_AVAILABLE RECORDS_.
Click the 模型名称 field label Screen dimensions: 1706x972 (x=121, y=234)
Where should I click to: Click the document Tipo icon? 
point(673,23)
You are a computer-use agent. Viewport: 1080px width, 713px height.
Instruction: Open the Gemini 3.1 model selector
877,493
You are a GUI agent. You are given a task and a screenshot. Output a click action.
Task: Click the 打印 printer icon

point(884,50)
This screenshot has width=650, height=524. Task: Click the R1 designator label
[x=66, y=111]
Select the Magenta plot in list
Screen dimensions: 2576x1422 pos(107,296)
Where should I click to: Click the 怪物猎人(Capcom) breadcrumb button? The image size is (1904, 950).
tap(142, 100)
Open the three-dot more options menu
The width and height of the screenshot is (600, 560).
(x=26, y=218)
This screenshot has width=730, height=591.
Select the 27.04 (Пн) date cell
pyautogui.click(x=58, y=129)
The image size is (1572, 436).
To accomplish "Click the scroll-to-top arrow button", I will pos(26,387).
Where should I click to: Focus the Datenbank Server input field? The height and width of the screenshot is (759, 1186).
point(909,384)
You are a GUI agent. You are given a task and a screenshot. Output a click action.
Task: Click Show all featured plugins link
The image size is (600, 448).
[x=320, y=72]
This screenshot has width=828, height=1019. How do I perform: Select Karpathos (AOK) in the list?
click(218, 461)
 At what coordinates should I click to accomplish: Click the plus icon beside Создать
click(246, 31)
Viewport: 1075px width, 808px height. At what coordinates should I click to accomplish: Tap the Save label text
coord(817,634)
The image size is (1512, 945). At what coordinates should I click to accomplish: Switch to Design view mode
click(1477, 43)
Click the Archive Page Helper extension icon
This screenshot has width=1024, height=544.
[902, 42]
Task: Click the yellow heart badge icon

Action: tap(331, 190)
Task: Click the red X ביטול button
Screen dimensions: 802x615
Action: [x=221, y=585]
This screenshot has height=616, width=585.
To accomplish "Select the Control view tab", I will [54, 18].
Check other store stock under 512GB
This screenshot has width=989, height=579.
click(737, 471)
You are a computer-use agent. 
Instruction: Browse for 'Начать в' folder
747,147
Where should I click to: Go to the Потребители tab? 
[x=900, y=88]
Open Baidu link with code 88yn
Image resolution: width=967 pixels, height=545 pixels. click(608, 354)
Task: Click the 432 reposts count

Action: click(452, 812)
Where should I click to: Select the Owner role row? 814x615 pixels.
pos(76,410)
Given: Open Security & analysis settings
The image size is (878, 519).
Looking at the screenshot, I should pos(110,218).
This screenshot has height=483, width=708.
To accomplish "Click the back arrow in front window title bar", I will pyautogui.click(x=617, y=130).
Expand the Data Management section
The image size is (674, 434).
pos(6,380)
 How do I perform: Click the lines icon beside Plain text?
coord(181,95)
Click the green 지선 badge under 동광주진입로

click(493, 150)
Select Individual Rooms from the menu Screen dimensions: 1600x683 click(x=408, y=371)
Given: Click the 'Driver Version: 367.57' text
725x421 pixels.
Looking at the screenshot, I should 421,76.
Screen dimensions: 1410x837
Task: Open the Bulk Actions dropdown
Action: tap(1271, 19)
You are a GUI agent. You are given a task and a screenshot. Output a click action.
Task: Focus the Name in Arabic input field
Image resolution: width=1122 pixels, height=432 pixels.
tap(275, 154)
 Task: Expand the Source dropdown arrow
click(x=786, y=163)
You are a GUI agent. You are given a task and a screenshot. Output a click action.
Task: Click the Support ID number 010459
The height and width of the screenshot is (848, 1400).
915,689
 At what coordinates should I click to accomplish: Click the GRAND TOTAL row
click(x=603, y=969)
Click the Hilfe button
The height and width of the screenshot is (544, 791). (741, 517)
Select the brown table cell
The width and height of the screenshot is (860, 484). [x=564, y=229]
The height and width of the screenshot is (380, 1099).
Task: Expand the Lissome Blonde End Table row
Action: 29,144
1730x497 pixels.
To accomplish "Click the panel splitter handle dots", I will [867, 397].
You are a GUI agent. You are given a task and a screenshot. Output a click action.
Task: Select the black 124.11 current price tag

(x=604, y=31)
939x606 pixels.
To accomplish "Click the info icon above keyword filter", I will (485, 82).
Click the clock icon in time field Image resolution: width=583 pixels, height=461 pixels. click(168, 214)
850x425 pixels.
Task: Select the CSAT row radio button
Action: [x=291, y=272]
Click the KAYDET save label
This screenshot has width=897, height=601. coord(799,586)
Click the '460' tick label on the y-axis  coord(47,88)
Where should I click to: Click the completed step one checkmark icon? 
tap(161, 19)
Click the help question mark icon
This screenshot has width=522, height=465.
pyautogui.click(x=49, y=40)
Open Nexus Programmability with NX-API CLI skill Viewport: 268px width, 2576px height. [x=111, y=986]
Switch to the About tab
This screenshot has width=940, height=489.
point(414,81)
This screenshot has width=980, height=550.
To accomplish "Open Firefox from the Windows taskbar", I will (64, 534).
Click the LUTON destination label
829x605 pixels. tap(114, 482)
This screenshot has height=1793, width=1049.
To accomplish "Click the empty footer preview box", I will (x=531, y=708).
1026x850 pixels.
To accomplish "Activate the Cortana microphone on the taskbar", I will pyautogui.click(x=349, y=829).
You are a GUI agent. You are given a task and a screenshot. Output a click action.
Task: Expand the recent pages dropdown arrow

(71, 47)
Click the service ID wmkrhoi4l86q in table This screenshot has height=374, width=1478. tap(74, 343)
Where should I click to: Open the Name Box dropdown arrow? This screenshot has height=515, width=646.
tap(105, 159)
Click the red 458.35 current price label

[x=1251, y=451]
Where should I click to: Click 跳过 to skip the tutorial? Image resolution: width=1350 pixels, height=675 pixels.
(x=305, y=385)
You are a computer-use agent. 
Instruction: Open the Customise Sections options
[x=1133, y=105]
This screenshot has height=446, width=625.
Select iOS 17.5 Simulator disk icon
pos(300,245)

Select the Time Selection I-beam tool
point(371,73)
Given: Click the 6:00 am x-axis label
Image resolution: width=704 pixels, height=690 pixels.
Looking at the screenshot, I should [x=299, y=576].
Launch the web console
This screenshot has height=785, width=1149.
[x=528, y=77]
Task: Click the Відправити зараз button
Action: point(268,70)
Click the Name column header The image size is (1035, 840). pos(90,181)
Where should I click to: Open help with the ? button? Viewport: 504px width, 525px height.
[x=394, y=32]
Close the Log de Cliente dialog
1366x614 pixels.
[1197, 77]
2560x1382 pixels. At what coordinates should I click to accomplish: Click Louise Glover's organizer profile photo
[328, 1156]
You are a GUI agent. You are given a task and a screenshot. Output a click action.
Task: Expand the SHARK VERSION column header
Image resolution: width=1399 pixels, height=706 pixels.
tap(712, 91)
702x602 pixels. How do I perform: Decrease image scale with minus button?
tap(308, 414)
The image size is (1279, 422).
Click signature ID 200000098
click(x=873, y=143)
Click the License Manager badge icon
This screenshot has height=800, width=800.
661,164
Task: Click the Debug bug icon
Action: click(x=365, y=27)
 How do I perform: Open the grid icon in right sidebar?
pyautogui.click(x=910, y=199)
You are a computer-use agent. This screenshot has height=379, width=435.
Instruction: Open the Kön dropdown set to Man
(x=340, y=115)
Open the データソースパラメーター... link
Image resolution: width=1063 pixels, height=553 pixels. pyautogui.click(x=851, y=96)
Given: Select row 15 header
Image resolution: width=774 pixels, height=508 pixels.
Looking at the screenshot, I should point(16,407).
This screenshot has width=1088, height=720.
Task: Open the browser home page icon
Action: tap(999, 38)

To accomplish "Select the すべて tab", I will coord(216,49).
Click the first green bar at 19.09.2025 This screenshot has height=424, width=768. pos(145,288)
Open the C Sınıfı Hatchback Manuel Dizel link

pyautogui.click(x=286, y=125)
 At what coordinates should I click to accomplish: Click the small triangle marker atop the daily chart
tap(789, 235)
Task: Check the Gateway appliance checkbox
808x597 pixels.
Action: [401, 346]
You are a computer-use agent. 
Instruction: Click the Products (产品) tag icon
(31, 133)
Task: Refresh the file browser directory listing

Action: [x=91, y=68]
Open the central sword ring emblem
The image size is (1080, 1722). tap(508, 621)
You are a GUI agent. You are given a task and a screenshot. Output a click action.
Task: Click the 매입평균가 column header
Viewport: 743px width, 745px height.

_TASK STATEMENT_. Lines with the word "will": copy each one from the data above.

_RESPONSE_.
To accomplish "Click the scroll-to-top arrow button", I will pos(26,387).
To accomplish "Select the Control view tab", I will [54, 18].
To accomplish "Click the back arrow in front window title bar", I will pyautogui.click(x=617, y=130).
To accomplish "Click the panel splitter handle dots", I will [867, 397].
To accomplish "Click the info icon above keyword filter", I will (485, 82).
To accomplish "Open Firefox from the Windows taskbar", I will (64, 534).
To accomplish "Click the empty footer preview box", I will (x=531, y=708).
To accomplish "Activate the Cortana microphone on the taskbar", I will pyautogui.click(x=349, y=829).
To accomplish "Select the すべて tab", I will coord(216,49).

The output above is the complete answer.